■ Work to be completed: Using the entries that follow, write out the line containing "At what coordinates should I click to accomplish: Select", the line containing "Viewport: 748px width, 470px height.", and every line between them, exactly and nothing else.

(Collected data entries)
────────
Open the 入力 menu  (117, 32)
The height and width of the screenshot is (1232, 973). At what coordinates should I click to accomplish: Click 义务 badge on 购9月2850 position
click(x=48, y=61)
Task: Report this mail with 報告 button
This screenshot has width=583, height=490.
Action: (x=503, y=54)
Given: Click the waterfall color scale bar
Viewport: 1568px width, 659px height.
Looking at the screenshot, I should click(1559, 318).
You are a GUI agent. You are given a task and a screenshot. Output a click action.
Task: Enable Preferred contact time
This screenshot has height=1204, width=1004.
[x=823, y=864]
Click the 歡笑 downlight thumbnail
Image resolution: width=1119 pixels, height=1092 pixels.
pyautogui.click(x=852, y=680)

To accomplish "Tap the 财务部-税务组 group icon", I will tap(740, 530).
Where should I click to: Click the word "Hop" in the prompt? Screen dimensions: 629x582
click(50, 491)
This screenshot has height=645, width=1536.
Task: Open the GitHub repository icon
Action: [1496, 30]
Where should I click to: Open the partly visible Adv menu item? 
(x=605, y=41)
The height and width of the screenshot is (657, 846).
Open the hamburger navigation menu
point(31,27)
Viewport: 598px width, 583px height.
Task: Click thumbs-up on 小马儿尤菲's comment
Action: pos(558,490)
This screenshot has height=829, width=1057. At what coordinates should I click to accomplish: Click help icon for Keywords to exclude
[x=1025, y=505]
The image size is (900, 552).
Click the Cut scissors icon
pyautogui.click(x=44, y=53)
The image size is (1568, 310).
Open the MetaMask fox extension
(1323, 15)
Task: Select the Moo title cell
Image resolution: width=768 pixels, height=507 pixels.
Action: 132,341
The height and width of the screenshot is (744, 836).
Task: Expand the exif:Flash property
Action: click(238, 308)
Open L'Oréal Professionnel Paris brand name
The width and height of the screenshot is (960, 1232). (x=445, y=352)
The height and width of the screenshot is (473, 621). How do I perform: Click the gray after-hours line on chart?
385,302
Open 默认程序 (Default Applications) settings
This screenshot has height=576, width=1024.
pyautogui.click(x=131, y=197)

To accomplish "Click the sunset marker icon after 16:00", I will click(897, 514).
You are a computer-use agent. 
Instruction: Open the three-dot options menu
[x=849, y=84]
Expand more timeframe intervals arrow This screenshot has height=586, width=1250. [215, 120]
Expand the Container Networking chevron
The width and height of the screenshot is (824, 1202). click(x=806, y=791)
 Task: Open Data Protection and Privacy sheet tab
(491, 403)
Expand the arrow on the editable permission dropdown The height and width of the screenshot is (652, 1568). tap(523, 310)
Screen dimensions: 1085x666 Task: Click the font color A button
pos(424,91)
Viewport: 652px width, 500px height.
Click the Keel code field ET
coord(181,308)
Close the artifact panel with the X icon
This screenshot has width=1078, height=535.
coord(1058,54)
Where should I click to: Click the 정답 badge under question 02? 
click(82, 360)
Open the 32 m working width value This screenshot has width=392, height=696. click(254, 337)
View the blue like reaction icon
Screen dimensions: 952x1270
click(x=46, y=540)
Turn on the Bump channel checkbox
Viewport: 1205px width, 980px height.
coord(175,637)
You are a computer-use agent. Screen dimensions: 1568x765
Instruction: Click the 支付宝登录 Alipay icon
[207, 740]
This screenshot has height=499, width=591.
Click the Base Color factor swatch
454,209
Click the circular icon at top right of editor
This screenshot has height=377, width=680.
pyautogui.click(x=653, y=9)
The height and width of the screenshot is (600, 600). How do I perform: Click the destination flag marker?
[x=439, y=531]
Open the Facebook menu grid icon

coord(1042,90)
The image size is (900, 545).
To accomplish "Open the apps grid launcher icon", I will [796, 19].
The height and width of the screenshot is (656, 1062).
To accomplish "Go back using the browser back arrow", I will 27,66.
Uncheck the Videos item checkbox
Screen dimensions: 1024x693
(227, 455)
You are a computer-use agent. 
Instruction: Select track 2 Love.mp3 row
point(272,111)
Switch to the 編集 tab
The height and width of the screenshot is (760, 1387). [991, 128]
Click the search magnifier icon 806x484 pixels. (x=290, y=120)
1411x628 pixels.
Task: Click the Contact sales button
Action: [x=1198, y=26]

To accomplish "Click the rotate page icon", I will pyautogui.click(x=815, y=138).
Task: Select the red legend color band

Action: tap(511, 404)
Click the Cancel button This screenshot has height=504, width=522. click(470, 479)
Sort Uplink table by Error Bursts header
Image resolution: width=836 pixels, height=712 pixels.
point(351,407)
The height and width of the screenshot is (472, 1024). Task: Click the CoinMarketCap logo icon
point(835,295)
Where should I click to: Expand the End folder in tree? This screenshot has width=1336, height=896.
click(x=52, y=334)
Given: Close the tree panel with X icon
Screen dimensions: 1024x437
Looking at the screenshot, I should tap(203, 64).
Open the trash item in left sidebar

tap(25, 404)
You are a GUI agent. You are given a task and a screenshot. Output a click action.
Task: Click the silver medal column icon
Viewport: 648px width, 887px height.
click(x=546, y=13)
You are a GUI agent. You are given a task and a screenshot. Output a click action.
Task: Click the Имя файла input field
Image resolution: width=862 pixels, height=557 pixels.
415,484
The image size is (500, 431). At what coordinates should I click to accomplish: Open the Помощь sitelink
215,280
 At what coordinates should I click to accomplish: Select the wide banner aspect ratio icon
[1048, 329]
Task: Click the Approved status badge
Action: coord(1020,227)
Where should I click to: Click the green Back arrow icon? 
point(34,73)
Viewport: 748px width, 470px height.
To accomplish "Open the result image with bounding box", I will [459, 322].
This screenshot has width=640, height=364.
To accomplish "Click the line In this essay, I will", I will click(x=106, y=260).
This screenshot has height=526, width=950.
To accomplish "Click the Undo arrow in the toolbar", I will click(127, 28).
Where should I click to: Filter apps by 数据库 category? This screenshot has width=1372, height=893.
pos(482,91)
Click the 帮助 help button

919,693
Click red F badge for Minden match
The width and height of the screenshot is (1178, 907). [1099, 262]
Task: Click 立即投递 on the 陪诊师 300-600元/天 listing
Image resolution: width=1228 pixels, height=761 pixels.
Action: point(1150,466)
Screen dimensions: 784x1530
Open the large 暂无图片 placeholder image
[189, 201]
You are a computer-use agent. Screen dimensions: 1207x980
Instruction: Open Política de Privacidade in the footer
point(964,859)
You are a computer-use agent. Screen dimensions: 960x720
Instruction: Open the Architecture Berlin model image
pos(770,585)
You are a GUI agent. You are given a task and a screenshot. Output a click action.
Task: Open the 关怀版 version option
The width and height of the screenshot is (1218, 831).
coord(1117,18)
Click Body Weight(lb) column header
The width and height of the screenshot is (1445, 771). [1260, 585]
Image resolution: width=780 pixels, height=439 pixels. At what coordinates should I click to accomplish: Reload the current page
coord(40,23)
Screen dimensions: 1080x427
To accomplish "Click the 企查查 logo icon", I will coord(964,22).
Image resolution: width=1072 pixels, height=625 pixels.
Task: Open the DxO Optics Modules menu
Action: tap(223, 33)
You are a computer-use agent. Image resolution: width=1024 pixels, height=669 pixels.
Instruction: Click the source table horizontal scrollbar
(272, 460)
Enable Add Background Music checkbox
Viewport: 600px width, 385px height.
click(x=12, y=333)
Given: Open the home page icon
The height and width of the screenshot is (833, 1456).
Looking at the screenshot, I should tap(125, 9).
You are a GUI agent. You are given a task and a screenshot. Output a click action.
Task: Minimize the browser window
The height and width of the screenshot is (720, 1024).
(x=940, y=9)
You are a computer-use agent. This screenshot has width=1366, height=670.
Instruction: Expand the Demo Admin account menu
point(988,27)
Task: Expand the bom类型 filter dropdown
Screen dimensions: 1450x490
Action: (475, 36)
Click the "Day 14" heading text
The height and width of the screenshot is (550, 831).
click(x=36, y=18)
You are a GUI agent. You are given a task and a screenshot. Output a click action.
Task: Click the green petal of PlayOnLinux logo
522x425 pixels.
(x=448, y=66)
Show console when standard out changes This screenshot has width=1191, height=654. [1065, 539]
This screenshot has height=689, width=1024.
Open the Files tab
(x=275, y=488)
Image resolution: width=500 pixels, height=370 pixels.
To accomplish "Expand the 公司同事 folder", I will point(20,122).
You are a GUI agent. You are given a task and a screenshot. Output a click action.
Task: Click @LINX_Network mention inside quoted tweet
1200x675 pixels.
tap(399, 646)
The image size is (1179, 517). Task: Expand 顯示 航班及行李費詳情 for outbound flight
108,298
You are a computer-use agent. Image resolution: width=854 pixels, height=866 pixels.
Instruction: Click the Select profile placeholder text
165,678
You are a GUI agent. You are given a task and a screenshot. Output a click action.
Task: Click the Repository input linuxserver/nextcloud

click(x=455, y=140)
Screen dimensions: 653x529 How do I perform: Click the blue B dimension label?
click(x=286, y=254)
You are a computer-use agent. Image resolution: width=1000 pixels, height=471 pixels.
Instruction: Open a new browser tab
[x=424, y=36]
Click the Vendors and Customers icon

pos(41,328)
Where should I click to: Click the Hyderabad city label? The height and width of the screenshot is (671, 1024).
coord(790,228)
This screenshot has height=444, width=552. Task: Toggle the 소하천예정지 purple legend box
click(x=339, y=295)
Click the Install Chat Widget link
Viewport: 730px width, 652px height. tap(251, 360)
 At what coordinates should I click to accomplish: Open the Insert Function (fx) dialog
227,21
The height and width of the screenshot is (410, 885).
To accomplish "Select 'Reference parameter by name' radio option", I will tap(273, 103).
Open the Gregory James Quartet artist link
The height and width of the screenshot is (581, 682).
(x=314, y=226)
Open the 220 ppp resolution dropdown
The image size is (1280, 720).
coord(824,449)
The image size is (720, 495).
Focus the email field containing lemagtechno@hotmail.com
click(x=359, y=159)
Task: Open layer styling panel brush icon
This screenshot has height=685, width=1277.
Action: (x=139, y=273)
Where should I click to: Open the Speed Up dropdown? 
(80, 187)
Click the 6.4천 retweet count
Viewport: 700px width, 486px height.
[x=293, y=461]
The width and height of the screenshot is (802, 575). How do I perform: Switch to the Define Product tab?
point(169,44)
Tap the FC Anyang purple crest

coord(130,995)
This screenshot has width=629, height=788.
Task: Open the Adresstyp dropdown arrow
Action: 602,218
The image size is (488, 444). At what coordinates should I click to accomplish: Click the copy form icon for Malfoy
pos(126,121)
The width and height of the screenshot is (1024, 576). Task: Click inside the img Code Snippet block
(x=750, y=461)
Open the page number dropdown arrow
────────
■ Expected answer:
 At what coordinates should I click to accomplish: Select the wide banner aspect ratio icon
[1048, 329]
Task: Click the Approved status badge
Action: coord(1020,227)
Where should I click to: Click the green Back arrow icon? 
point(34,73)
Viewport: 748px width, 470px height.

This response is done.